Probiotics Digest, il primo magazine digitale italiano su nutrizione e probiotici

In collaborazione con Yakult Italia

Il ruolo dei probiotici nel favorire uno stato di equilibrio del microbiota intestinale è un tema di grande attualità nella ricerca medica e nella pratica clinica: l’attenzione dei ricercatori si rivolge infatti, in misura sempre maggiore, alle associazioni tra alterazioni del microbiota intestinale e diverse patologie di grande incidenza, come per esempio il diabete e alcune malattie neurodegenerative.

Il rapido evolversi di questi studi e le numerose evidenze scientifiche, emerse negli ultimi anni sui probiotici, motivano una richiesta di maggiori informazioni da parte della classe medica.
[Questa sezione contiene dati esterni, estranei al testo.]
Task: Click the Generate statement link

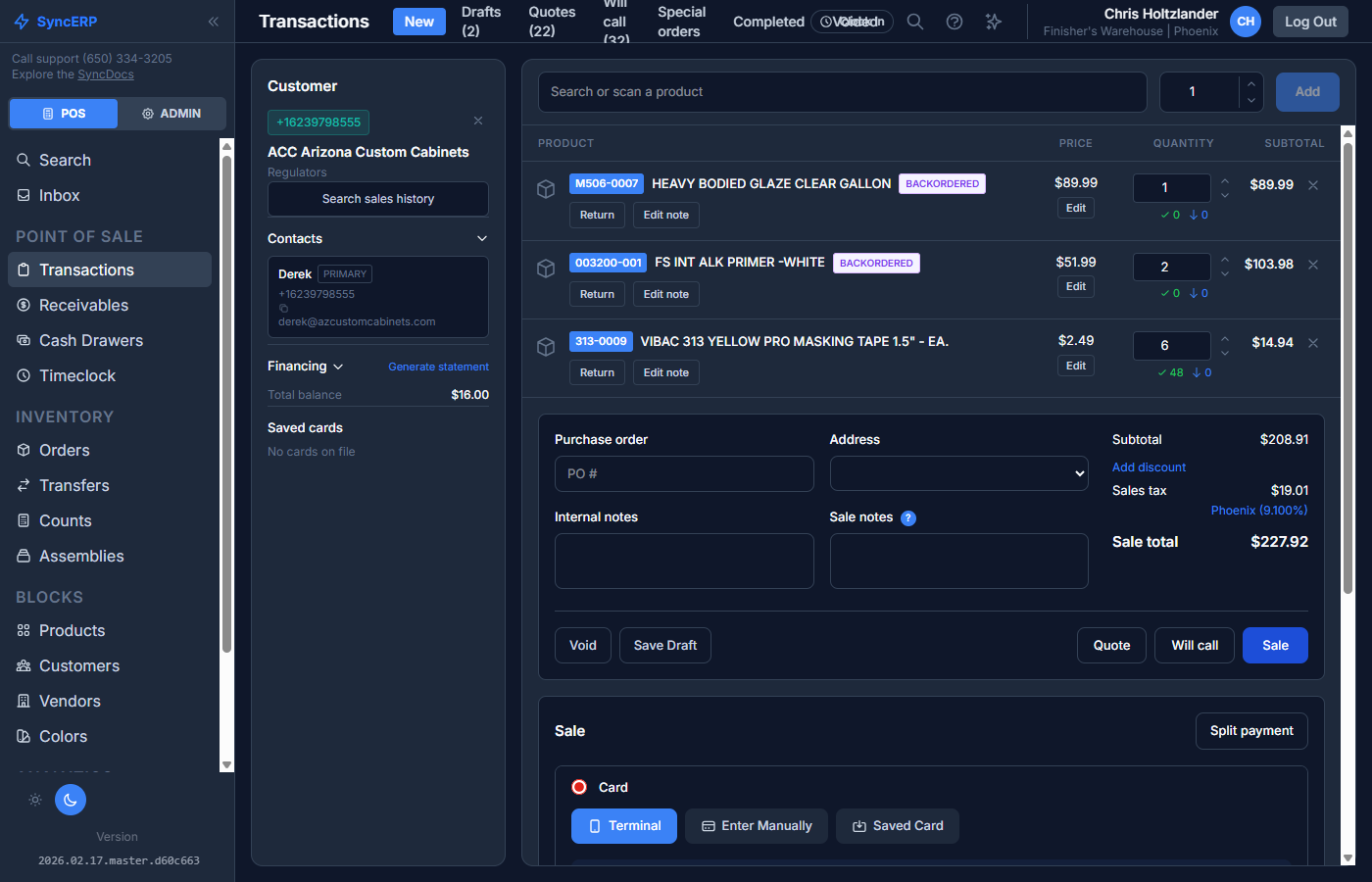Action: 438,367
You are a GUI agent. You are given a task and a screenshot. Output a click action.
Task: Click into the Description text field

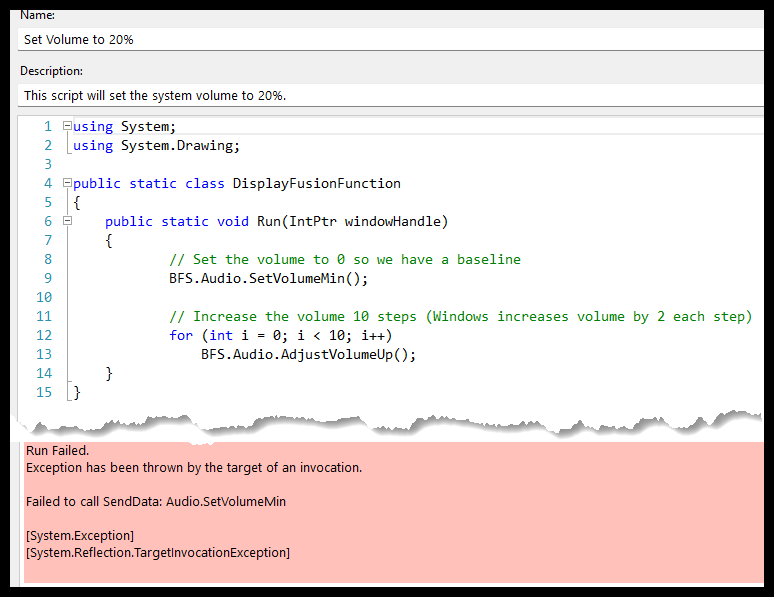(x=390, y=95)
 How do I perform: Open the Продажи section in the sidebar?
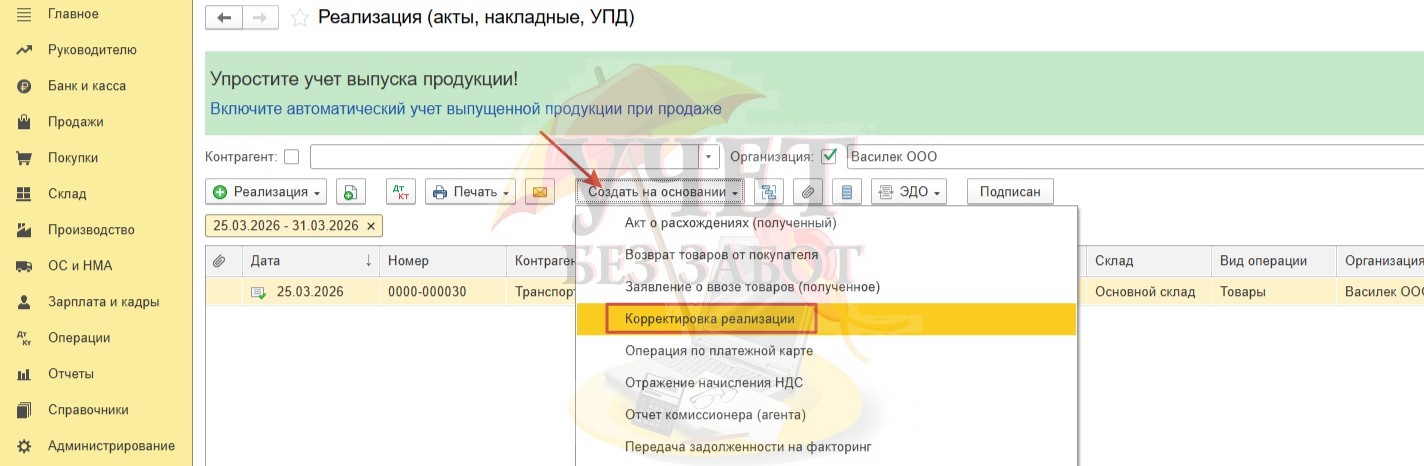[75, 122]
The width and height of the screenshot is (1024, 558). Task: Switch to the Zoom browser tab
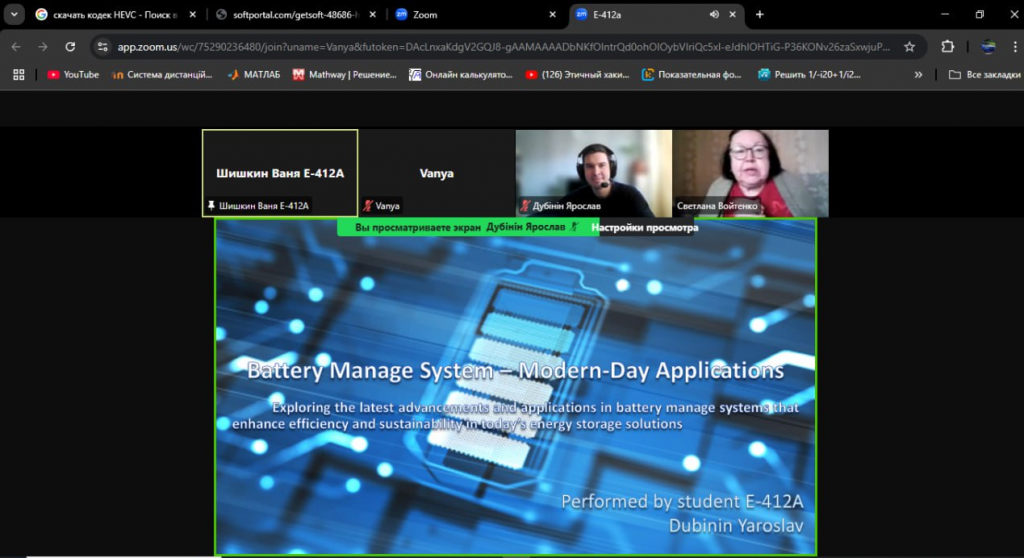click(470, 15)
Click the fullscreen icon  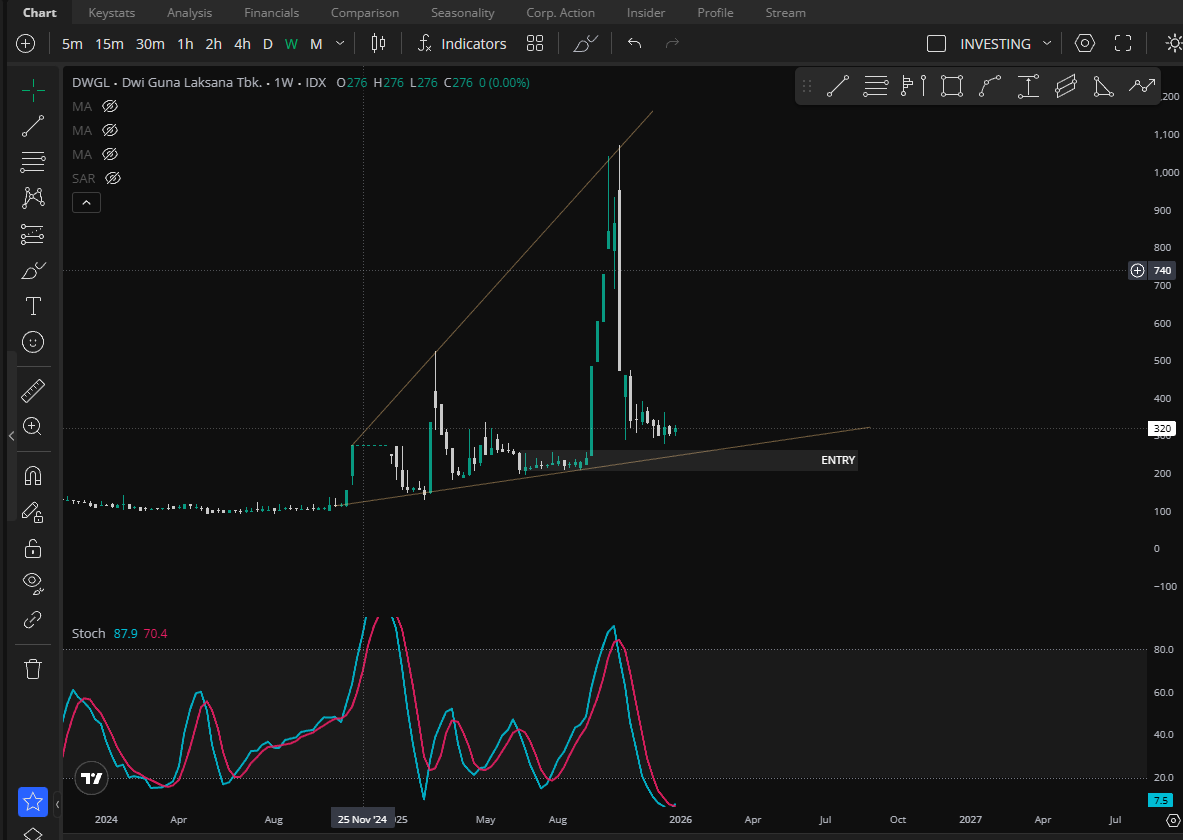point(1123,44)
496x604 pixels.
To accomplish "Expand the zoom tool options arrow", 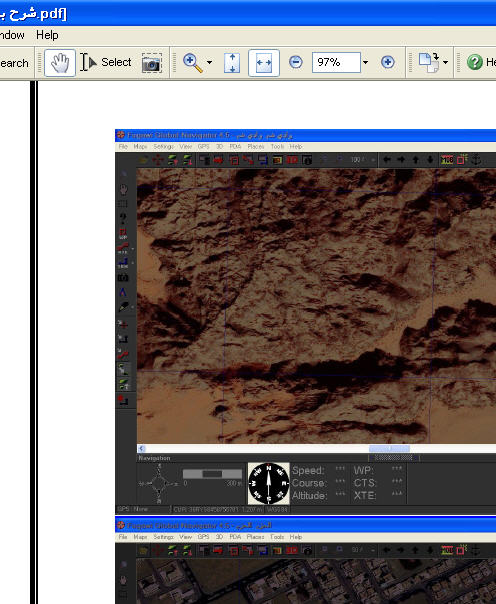I will tap(209, 62).
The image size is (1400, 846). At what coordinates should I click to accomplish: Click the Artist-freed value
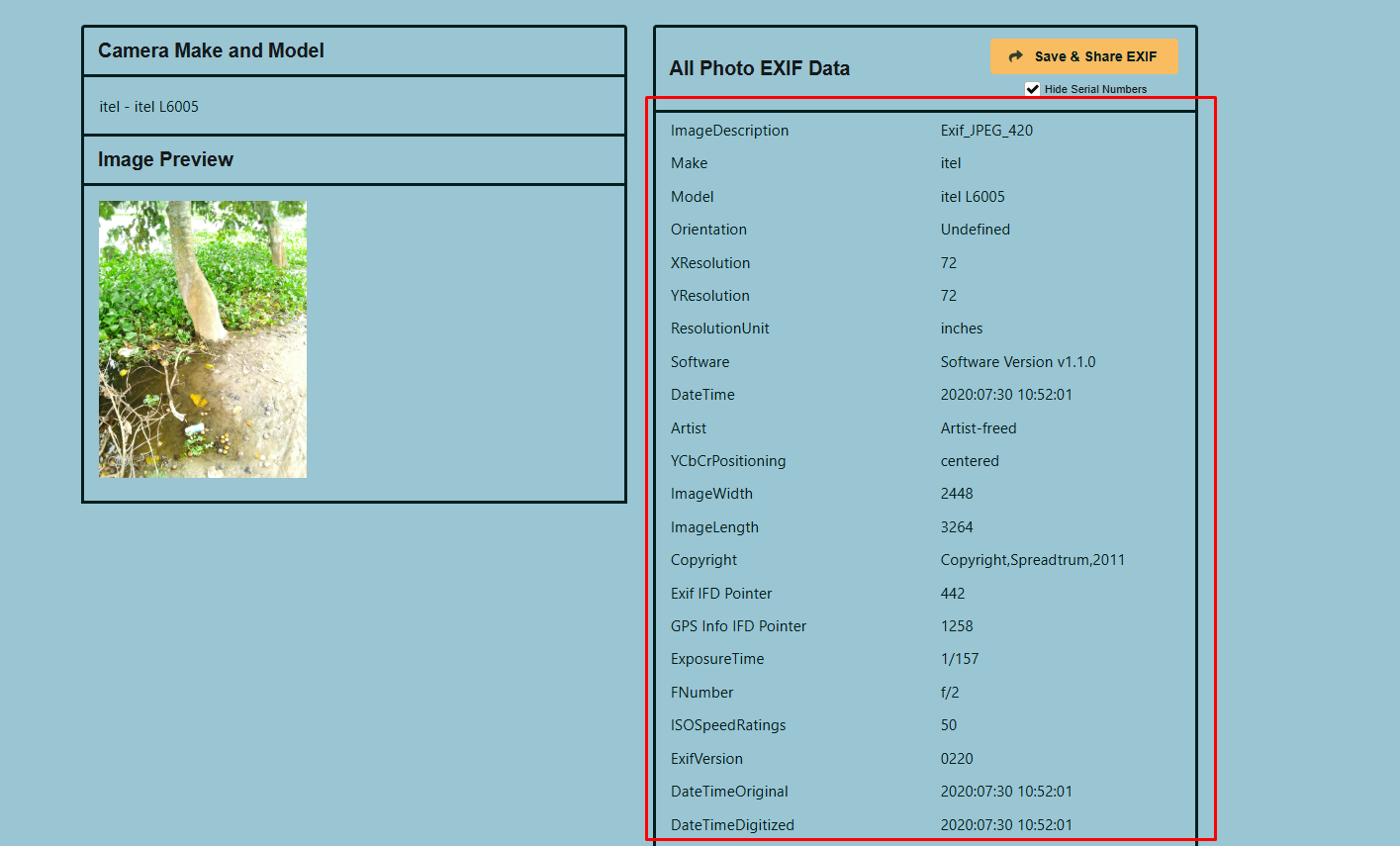(x=979, y=427)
Una nuova occasione di aggiornamento su queste tematiche è offerta da PROBIOTICS DIGEST, il primo magazine digitale italiano interamente dedicato al mondo dei probiotici e della corretta alimentazione. Il magazine digitale, offre una selezione ragionata di articoli dalla letteratura scientifica internazionale, da interviste e news, da siti specializzati, da riviste di salute e altri media, scelti anche tra quelli che si rivolgono ad un pubblico più ampio, per allargare la panoramica anche sui messaggi che i pazienti ricevono dai media stessi.

PROBIOTICS DIGEST, edito da VyvaMed e supportato da Yakult Italia, è rivolto a Medici di Medicina Generale, Specialisti (Nutrizionisti, Gastroenterologi, Dietisti, Geriatri, Ginecologi e Infermieri), Istituzioni e Media specializzati.

Gli argomenti sono selezionati e validati mensilmente da un Board di esperti in microbiologia, nutrizione, gastroenterologia e medicina generale. (visualizza il Board)

L’impostazione grafica del magazine è quella accattivante per una consultazione rapida e multimediale, che tiene conto dei tempi stretti a disposizione del medico.

Il magazine si può sfogliare su tablet e smartphone ed è accessibile da tutti i dispositivi tramite la piattaforma Flipboard.

Si può accedere facilmente a PROBIOTICS DIGEST dal link www.probioticsdigest.it

Uno strumento nuovo, utile per l’aggiornamento scientifico, per le applicazioni cliniche e anche per il rapporto con i pazienti. Il medico, infatti, è sempre più spesso chiamato in causa dai propri pazienti per la conferma dell’attendibilità delle molte informazioni sulla salute, non tutte scientificamente fondate, che circolano sul web e sui social media.